> [Try it]:
With "height" as the search word, show every line of the material that has it.

> [Data in this exercise]:
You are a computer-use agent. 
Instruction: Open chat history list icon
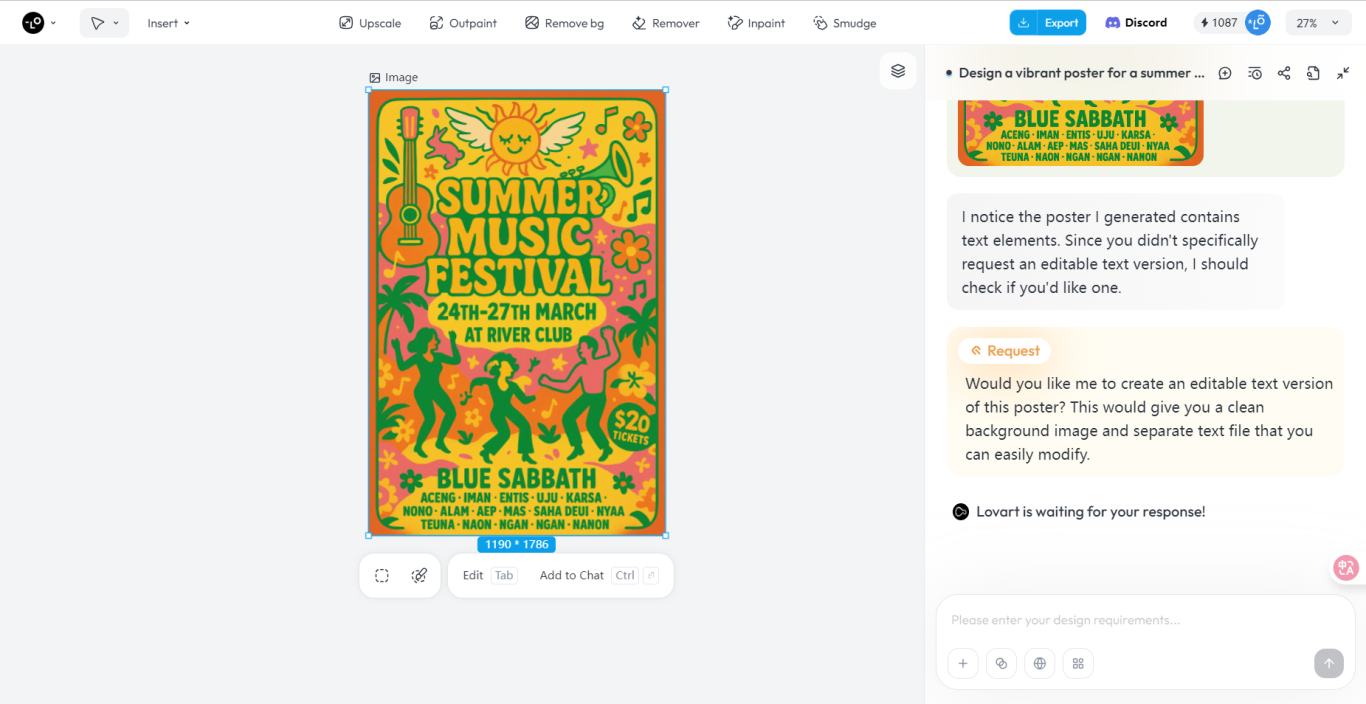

==

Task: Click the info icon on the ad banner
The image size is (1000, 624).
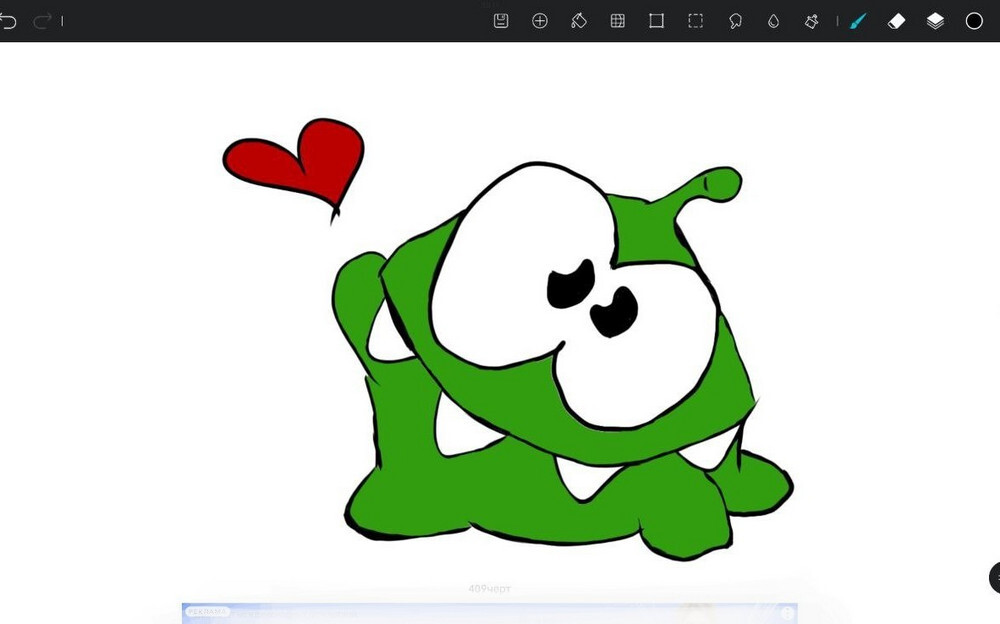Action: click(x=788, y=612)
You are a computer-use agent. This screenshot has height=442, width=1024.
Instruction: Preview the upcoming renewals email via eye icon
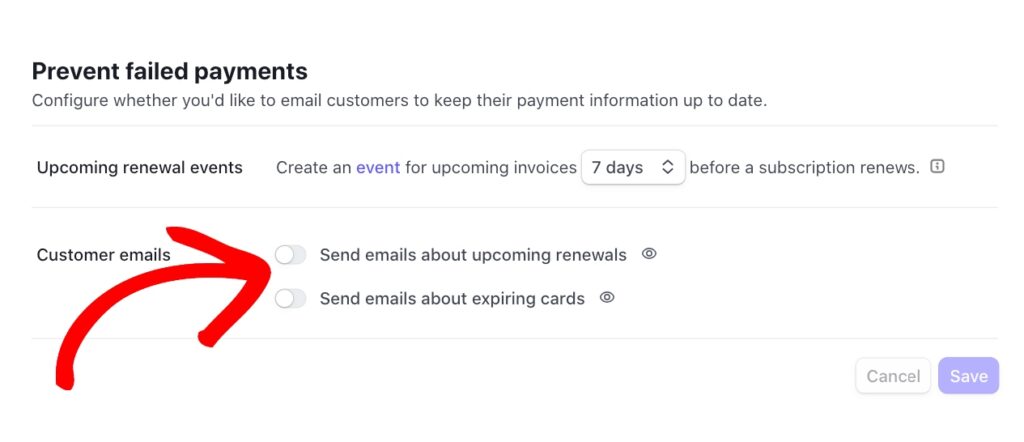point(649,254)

--

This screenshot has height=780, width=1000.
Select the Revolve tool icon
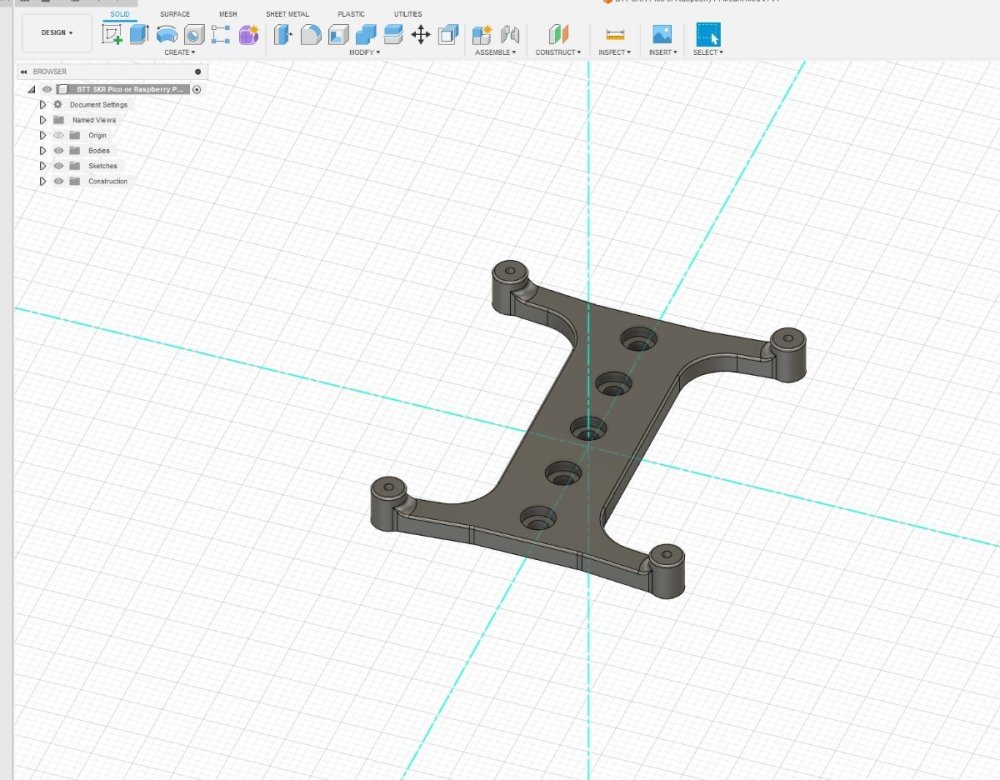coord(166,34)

> [Response to the task]:
You are a computer-use agent. This screenshot has height=442, width=1024.
This screenshot has height=780, width=1000.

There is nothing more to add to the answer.